Mailing List Archive

String methods... finally
I've finally checked my string methods changes into the source tree,
albeit on a CVS branch (see below). These changes are outgrowths of
discussions we've had on the string-sig, with I think Greg Stein
giving lots of very useful early feedback. I'll call these changes
controversial (hence the branch) because Guido hasn't had much
opportunity to play with them. Now that he -- and you -- can check
them out, I'm sure I'll get lots more feedback!

First, to check them out you need to switch to the string_methods CVS
branch. On Un*x:

cvs update -r string_methods

You might want to do this in a separate tree because this will sticky
tag your tree to this branch. If so, try

cvs checkout -r string_methods python

Here's a brief summary of the changes (as best I can restore the state
-- its been a while since I actually made all these changes ;)

Strings now have as methods most of the functions that were previously
only in the string module. If you've played with JPython, you've
already had this feature for a while. So you can do:

Python 1.5.2+ (#1, Jun 10 1999, 18:22:14) [GCC 2.8.1] on sunos5
Copyright 1991-1995 Stichting Mathematisch Centrum, Amsterdam
>>> s = 'Hello There Devheads'
>>> s.lower()
'hello there devheads'
>>> s.upper()
'HELLO THERE DEVHEADS'
>>> s.split()
['Hello', 'There', 'Devheads']
>>> 'hello'.upper()
'HELLO'

that sort of thing. Some of the string module functions don't make
sense as string methods, like join, and others never had a C
implementation so weren't added, like center.

Two new methods startswith and endswith act like their Java cousins.

The string module has been rewritten to be completely (I hope)
backwards compatible. No code should break, though they could be
slower. Guido and I decided that was acceptable.

What else? Some cleaning up of the internals based on Greg's
suggestions. A couple of new C API additions. Builtin int(), long(),
and float() have grown a few new features. I believe they are
essentially interchangable with string.atoi(), string.atol(), and
string.float() now.

After you guys get to toast me (in either sense of the word) for a
while and these changes settle down, I'll make a wider announcement.

Enjoy,
-Barry
Re: String methods... finally [ In reply to ]
On Thu, 10 Jun 1999, Barry A. Warsaw wrote:

> I've finally checked my string methods changes into the source tree,

Great!

> ... others never had a C implementation so weren't added, like center.

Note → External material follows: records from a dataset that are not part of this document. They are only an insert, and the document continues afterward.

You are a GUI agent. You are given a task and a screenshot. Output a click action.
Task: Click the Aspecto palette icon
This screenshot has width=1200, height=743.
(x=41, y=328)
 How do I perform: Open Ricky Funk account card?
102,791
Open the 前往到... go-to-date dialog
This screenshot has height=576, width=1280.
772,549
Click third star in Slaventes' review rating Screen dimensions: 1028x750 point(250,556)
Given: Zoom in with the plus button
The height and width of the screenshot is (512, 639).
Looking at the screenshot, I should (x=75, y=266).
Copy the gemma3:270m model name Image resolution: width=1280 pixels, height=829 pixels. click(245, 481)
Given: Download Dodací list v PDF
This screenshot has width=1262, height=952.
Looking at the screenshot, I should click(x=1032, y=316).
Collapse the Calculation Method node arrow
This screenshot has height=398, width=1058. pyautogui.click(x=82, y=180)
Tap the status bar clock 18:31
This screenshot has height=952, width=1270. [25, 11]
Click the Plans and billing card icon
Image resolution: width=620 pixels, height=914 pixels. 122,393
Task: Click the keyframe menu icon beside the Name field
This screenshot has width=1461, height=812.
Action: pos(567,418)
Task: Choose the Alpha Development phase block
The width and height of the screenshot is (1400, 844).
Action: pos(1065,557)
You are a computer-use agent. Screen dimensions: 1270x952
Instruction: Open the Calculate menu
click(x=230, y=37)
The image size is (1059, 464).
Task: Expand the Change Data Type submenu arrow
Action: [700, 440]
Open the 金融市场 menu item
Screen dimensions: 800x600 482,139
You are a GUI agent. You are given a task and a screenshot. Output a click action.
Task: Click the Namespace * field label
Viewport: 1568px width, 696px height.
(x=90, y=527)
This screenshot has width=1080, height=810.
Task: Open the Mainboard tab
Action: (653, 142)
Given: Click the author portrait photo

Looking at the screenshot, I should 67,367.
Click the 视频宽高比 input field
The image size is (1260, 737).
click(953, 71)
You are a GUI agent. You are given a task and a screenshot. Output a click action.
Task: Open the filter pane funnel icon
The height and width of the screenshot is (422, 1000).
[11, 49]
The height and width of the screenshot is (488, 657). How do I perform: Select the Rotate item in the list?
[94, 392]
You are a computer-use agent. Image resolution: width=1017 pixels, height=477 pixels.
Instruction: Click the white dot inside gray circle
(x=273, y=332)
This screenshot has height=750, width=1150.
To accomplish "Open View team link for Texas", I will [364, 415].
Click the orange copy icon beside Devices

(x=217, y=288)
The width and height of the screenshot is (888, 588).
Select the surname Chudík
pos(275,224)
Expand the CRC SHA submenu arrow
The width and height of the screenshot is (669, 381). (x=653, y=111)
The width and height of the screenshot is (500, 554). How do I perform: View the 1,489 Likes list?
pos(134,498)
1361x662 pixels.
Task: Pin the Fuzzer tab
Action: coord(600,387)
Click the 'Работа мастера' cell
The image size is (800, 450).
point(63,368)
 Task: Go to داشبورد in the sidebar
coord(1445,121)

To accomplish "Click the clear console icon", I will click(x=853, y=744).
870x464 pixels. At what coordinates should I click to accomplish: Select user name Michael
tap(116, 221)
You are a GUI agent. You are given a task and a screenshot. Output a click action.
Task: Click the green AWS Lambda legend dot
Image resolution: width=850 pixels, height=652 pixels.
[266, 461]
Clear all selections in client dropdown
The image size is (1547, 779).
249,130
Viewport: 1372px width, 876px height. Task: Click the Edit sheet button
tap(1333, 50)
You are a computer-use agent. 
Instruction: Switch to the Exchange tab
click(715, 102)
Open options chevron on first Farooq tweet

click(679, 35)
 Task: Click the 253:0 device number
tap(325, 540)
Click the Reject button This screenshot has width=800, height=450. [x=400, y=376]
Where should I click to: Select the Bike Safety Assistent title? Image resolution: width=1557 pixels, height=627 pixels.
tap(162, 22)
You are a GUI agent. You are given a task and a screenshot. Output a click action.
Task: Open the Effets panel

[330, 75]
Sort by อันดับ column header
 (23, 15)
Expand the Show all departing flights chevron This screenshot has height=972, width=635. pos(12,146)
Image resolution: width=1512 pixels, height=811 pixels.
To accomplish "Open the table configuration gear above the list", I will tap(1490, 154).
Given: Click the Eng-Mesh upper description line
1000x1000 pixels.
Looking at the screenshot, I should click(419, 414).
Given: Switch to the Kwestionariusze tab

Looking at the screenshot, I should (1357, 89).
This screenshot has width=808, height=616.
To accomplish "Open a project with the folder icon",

I assume that's not a design decision but a "haven't gotten around to it
yet" statement, right?

> Two new methods startswith and endswith act like their Java cousins.

aaaah... <sigh of relief>.

--david
RE: String methods... finally [ In reply to ]
> I've finally checked my string methods changes into the source tree,
> albeit on a CVS branch (see below). These changes are outgrowths of

Yay!

Would this also be a good opportunity to dust-off the Unicode
implementation the string-sig recently came up with (as implemented by
Fredrik) and get this in as a type?

Although we still have the unresolved issue of how to use PyArg_ParseTuple
etc to convert to/from Unicode and 8bit, it would still be nice to have
Unicode and String objects capable of being used interchangably at the
Python level.

Of course, the big problem with attempting to test out these sorts of
changes is that you must do so in code that will never see the public for a
good 12 months. I suppose a 1.5.25 is out of the question ;-)

Mark.
Re: String methods... finally [ In reply to ]
> Would this also be a good opportunity to dust-off the Unicode
> implementation the string-sig recently came up with (as implemented by
> Fredrik) and get this in as a type?
>
> Although we still have the unresolved issue of how to use PyArg_ParseTuple
> etc to convert to/from Unicode and 8bit, it would still be nice to have
> Unicode and String objects capable of being used interchangably at the
> Python level.

Yes, yes, yes! Even if it's not supported everywhere, at least having
the Unicode type in the source tree would definitely help!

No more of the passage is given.